The project began as an ORNL pilot called Bio-Scales, supported by the Biological Systems Science Division in the DOE Office of Science’s Biological and Environmental Research program. Bio-Scales pursues a better understanding of the plant-microbe relationship with a focus on nitrogen cycling. Nitrogen is an essential nutrient for life, but when overused in agriculture and other applications it can harm water quality or be emitted as the potent greenhouse gas nitrous oxide, or N2O.

“The project required the integration of a lot of diverse expertise,” Doktycz said. “It started with a team who went out in the midst of COVID-19 to collect all these diverse materials and got them back to the lab, then prepared, analyzed and extracted data from them. We also had an incredible technical support team who processed hundreds of these samples in a tracked and coordinated way, interfacing with the Joint Genome Institute for the sequence analysis.”

In addition to its size and scope, the dataset stands out as being heavily annotated with metadata — with precise details, for instance, on where and how the sampling took place and a standard format for subsequent data reporting. Adding those elements to data makes information easier to find, understand and reuse.

ORNL’s Stanton Martin, who led data management for the project in close coordination with the NMDC, noted that the data-first approach supports artificial intelligence and other analytical approaches to help resolve scientific questions. “The data management we performed on this project is hugely valuable to data practices for other projects like the Plant-Microbe Interfaces Scientific Focus Area and the Center for Bioenergy Innovation at ORNL. It plays to ORNL’s strengths in what I call data management’s three V’s — data volume, variety and velocity — and allowed us to take a first step in integrating very large ‘omics data in a way that has not been done before.”

The project started with Schadt and Mayes traveling to Oregon for sampling. “It normally would have been six scientists, but we had travel restrictions on groups traveling together due to the pandemic,” Schadt said. They also had to work around encroaching wildfires, as Oregon experienced an active fire season that year. Schadt and Mayes worked with the assistance of Oregon State University volunteers to gather extensive geotagged samples at the two sites.

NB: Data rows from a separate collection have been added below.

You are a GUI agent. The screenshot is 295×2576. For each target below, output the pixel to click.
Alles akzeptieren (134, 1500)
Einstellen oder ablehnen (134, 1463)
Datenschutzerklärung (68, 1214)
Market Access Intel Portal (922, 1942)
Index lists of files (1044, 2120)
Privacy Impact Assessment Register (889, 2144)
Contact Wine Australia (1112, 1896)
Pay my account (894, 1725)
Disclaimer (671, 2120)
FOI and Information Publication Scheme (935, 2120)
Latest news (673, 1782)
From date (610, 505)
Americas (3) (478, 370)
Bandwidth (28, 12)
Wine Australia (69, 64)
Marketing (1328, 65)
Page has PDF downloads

Beneficial bioengineering 

Mayes said the project “gets at the role of genes in influencing not just the fate of the plant itself, but also the environment around it, such as the soil. For instance, we wanted to understand the potential of soil microbes to either make more nitrate or to remove excess nitrate from the system. We wanted to learn more about how plant genomics influence what soil microbes are doing.” Knowing more about the plant and soil nitrogen cycle can affect emissions of N2O, a gas that accounts for 6% of all greenhouse gas emissions in the United States.

“If you know which genes to target that result in the minimization of N2O or nitrate production, then you have the potential to affect both greenhouse gas-related warming and water quality,” Mayes said. “You could, for instance, select and further bioengineer plants with the best genetic profile for controlling these emissions.”

“This project is unique because it gets at the connection between plant genomes and environmental outcomes like nitrous oxide emissions or nitrate production,” Mayes said. “Building one of the first, comprehensive datasets on the plant-microbe relationship also tells us how much we still can learn.”